Солдаты загоняют коров в вагоны, тащат за рога, толкают. Коровы скользят по настилам, пугаются. Мокрые усталые лица солдат. Один немец бинтиком завязывает пораненный палец.
Медленно разворачивается на поворотном кругу паровоз. Поворотный круг толкают люди. Люди тяжело наваливаются на длинное бревно-рычаг. В стороне на ступеньке пассажирского вагона прячется от дождя конвоир.
Толкают длинное отполированное бревно мужики, бабы, интеллигентного вида человек в очках, замотанный шарфом. Пронзительный ржавый скрип поворотного круга, крики солдат, мычание коров вытесняют голос немца, читающего инструкцию.
Через мокрую проволоку виден стоящий за оградой станции мужик в драной телогрейке и шапке-ушанке. У мужика спокойный и рассудительный взгляд умных глаз. Это Локотков. Он поворачивается, прячет иззябшие руки в рукава телогрейки, прихрамывая, уходит. На фоне проволоки и уходящего Локоткова возникают титры картины. Титры ложатся и на последующее изображение.
Солдат в черном прорезиненном плаще закатывает дверь заполненной коровами теплушки, идет к следующему вагону. Двое идут следом. Один закидывает тяжелые металлические крюки на дверях, второй ставит цифры на мокрых досках теплушек. Солдат закрывает последний вагон, и за ним открывается переплетение холодных блестящих рельс и деревянная сторожевая вышка.

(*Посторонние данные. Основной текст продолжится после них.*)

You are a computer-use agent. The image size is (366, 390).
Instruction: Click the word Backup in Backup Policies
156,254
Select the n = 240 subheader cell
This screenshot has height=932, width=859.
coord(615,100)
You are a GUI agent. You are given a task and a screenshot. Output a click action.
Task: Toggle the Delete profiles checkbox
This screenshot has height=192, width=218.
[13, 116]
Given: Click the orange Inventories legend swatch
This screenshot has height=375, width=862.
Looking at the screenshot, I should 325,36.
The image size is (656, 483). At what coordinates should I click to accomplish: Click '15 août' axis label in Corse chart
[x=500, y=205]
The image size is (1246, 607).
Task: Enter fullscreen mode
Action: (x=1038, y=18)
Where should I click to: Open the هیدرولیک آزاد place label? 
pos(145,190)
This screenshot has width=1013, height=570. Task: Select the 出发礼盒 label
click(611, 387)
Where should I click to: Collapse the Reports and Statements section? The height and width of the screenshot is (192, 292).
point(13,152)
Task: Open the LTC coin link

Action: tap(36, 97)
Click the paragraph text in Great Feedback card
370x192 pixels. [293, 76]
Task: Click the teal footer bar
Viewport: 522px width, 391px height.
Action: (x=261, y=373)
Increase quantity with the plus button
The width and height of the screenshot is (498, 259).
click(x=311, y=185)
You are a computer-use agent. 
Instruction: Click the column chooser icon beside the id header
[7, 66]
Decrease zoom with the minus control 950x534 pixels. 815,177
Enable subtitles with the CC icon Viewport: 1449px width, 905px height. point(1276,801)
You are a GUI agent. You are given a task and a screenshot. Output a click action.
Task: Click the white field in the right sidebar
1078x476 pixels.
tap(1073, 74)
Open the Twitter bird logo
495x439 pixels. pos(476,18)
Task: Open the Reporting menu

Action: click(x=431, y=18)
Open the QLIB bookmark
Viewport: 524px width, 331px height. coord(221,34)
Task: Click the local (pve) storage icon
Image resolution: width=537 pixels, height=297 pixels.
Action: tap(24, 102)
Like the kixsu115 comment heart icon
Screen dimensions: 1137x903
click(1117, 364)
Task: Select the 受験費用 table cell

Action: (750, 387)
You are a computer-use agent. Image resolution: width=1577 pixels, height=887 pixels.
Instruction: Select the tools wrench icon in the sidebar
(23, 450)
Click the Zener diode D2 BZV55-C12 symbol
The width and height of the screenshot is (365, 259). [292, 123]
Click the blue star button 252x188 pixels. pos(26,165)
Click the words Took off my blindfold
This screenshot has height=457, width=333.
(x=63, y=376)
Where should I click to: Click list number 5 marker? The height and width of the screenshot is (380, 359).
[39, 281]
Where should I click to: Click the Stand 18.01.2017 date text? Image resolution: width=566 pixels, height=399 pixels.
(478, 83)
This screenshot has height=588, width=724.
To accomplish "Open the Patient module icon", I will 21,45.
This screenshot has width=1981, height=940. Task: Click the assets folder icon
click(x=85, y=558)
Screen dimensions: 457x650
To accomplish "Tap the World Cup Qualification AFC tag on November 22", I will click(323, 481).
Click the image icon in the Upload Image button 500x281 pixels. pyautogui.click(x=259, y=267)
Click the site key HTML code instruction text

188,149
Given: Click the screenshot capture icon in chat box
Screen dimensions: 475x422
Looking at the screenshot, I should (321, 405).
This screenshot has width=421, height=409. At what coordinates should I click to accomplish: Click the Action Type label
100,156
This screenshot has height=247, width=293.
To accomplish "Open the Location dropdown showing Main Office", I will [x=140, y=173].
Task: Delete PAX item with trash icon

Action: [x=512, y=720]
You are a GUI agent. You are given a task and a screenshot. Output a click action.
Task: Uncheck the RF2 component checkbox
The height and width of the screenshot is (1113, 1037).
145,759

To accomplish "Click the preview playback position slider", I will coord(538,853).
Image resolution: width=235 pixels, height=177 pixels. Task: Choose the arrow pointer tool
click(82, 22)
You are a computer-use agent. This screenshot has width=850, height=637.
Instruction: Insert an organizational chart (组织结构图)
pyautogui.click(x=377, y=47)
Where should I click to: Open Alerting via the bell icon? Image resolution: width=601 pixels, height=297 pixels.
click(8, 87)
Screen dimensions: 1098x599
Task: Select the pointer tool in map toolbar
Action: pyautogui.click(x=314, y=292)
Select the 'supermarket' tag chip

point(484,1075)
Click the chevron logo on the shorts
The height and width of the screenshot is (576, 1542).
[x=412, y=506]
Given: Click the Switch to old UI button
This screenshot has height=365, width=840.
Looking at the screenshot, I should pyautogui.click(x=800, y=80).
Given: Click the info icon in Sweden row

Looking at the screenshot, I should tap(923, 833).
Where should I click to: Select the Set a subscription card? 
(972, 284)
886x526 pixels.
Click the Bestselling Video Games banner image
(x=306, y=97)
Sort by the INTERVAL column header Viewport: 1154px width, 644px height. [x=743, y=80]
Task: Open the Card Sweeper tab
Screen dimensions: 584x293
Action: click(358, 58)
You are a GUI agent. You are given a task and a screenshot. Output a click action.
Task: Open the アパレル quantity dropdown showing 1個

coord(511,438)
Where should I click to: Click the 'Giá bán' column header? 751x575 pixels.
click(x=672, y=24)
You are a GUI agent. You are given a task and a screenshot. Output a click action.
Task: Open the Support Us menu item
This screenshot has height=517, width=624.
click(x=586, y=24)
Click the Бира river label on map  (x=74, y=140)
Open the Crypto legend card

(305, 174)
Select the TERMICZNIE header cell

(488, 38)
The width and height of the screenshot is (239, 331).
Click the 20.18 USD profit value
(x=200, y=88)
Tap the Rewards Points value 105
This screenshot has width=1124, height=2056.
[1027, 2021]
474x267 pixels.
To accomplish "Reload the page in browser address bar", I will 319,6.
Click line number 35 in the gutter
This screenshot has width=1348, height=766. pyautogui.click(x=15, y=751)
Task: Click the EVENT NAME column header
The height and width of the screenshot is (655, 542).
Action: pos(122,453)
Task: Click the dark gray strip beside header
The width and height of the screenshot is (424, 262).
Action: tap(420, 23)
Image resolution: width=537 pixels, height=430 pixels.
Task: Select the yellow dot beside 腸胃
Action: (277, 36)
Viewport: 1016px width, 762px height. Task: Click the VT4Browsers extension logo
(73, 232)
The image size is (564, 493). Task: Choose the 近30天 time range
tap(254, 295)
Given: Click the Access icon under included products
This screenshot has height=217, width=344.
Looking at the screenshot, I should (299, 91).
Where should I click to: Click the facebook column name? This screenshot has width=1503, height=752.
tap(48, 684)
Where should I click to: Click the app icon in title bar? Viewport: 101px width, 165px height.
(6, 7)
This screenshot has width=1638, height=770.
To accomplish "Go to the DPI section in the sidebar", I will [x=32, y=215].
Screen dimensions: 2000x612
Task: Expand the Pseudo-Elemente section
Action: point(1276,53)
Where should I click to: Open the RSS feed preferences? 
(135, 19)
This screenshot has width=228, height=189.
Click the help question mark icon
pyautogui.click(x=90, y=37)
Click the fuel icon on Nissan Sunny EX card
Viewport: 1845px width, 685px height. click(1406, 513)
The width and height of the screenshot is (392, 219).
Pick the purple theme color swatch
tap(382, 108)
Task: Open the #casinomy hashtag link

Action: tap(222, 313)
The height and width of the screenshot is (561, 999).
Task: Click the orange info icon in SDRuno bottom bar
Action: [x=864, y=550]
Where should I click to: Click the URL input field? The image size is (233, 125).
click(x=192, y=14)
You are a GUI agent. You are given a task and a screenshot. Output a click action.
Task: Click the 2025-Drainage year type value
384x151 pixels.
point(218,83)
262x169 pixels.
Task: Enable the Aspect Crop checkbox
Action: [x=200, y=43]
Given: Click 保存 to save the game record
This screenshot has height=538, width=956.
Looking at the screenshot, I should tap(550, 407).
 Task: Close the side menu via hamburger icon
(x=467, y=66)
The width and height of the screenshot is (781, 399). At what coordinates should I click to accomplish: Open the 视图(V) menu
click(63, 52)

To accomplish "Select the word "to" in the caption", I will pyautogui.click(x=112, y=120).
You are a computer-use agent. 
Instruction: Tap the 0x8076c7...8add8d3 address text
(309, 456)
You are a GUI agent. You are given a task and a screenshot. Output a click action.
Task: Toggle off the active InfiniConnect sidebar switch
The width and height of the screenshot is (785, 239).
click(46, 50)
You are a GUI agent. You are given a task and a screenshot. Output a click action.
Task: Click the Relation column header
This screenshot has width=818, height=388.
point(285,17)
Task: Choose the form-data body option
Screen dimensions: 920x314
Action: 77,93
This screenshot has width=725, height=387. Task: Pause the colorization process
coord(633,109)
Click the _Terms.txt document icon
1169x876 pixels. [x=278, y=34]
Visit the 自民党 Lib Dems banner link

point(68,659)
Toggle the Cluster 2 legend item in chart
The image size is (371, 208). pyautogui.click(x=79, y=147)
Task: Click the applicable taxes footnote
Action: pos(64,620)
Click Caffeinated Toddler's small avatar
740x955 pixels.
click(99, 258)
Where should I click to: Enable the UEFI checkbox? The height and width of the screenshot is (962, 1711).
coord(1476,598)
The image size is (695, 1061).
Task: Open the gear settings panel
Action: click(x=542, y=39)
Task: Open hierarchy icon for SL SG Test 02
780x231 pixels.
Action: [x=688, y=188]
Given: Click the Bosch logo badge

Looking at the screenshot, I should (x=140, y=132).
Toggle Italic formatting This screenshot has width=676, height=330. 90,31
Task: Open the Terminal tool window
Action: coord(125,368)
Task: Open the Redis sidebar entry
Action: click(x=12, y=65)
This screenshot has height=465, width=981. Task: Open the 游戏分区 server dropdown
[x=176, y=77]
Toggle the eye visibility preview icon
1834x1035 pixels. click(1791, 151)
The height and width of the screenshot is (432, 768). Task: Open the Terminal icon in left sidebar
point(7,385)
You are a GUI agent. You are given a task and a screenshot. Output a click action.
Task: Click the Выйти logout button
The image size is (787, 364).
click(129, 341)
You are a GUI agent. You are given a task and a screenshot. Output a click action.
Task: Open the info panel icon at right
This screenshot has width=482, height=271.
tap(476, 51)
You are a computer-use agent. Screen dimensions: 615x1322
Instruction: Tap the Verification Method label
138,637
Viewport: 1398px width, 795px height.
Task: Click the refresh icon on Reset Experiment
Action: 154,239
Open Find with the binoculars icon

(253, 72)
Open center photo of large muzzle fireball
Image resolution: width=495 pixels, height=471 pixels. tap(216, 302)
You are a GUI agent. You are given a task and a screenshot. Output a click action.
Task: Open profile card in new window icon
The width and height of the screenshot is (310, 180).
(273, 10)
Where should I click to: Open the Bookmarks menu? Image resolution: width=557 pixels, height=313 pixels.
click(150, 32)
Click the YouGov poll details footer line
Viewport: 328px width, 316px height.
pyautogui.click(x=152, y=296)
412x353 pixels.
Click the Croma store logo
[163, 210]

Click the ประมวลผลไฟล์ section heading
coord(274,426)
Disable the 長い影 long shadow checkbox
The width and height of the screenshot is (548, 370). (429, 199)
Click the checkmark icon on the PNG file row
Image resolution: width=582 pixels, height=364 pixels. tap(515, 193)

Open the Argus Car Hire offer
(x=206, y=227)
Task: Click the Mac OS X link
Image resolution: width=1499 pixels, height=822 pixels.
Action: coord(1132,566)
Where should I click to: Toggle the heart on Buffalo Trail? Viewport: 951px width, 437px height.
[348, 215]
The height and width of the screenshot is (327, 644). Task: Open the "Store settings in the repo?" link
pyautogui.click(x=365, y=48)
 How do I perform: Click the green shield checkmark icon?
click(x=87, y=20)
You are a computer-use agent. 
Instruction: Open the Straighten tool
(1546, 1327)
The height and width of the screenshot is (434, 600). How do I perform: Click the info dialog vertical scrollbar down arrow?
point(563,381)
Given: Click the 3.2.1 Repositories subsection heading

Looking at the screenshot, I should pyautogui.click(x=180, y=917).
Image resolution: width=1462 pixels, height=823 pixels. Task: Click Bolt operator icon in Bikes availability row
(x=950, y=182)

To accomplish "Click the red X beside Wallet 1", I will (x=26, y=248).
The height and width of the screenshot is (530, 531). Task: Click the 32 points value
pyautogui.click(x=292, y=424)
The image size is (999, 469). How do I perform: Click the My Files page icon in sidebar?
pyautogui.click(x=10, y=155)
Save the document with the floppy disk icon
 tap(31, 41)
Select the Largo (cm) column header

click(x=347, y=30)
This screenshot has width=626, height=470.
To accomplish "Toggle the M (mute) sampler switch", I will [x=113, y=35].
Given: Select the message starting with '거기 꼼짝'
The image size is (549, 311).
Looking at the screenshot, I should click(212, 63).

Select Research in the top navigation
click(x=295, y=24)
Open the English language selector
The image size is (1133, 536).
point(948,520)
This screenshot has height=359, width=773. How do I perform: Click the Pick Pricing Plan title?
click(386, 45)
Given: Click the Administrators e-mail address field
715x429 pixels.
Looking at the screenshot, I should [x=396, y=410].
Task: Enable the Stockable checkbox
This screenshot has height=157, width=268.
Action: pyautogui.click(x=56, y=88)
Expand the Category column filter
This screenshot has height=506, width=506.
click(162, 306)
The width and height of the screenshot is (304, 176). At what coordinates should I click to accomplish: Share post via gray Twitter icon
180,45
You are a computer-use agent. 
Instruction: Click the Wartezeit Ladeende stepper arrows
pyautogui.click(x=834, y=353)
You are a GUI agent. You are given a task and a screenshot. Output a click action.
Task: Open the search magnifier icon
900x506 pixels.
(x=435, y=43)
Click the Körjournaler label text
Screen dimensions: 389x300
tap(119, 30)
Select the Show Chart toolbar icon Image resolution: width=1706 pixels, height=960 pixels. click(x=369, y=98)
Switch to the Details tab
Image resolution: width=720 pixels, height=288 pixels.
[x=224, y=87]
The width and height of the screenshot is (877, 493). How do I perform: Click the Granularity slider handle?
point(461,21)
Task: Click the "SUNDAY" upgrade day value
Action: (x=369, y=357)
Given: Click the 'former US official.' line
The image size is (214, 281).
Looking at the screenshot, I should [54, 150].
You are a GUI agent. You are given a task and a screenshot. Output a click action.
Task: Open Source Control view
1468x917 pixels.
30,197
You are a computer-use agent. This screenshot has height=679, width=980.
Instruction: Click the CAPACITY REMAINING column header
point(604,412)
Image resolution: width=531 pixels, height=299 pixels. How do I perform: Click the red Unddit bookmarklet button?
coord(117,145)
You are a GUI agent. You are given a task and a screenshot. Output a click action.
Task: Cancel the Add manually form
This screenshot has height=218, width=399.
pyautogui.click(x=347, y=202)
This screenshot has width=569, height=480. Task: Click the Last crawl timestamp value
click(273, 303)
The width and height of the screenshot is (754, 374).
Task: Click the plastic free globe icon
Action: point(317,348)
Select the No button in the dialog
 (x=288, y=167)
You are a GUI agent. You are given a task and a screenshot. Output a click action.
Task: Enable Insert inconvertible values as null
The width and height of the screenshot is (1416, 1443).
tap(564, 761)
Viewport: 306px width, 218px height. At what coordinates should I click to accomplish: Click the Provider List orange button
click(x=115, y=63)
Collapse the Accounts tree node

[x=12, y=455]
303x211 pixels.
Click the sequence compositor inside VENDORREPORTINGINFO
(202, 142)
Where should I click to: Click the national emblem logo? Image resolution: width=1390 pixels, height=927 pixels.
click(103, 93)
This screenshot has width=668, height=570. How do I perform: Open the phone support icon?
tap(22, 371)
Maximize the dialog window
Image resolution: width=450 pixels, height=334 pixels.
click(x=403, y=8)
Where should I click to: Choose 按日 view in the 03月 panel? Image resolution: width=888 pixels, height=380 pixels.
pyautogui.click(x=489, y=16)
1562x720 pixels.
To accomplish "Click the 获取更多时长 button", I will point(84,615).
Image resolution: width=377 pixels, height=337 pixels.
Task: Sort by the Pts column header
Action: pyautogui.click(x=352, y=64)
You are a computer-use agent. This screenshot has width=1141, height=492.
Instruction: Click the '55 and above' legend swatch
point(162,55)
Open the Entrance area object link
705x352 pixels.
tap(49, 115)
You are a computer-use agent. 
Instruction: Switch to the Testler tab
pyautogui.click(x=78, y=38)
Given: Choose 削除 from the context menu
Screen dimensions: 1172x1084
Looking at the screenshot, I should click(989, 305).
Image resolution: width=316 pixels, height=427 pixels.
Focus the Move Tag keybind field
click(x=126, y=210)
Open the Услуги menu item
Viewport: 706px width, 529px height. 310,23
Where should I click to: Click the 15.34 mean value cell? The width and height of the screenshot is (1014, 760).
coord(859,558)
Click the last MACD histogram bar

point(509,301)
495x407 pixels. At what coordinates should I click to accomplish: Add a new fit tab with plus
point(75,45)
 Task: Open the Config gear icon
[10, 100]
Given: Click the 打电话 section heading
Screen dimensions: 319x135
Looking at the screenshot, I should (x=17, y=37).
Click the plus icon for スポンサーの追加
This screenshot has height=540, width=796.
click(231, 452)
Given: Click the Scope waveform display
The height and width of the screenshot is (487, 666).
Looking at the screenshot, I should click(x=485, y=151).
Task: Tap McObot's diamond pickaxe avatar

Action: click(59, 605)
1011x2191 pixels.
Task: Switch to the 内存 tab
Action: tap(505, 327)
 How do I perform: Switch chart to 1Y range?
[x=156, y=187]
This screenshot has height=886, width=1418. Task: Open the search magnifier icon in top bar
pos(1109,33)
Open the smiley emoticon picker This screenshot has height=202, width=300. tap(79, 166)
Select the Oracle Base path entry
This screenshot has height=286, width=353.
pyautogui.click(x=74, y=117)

На фоне деревянной вышки, часового и рыла тяжелого пулемета, с которого капает вода, возникают последние титры — название картины «Операция «С Новым годом».
По-прежнему идет дождь. Широкая улица партизанской деревни. Тащится телега. Сырые черные избы. Камера приближается к большой покосившейся избе. Под навесом крыши, спасаясь от дождя, стоят люди. Чего-то ждут.
Двое партизан стоят посреди избы, опустив головы, мнут в руках шапки.
— Эти? — резко спрашивает голос за кадром, и потом: — Вы головы-то поднимите.
Партизаны нехотя поднимают головы и тут же опускают их.
В двух шагах от партизан стоит старуха. Старуха подходит к мужикам ближе, всматривается, наконец узнает:
— Они, соколики, — и вон тот рябой последние полмешка картошки забрал. А у меня пятеро, а он… мне ружьем грозил…
— А ты, часом, не путаешь, бабка? — спрашивает другой голос.
— Чего это мне путать? — сердится старуха. — Чай не ночью приходили — днем.
Происходит партизанский суд. За столом сидят Иван Егорыч Локотков, еще командиры, у стены на лавке — Соломин. У самого краешка стола Инга Шанина огрызком карандаша записывает протокол. Позади всех, у окна, человек в ладно подогнанной гимнастерке, с двумя шпалами в петлицах — майор Петушков — представитель штаба бригады. Командиры смотрят на мародеров.
— Брюква была, — слышен голос старухи. — Я ее в подполе прятала. Нашли, антихристы…
— Погодите, бабуся. — Локотков трет небритую щеку, смотрит на мародеров. — Третьего дня у вдовы Шалайкиной картоха пропала… Тоже ваша работа?
Подсудимые молчат, стоят, опустив головы.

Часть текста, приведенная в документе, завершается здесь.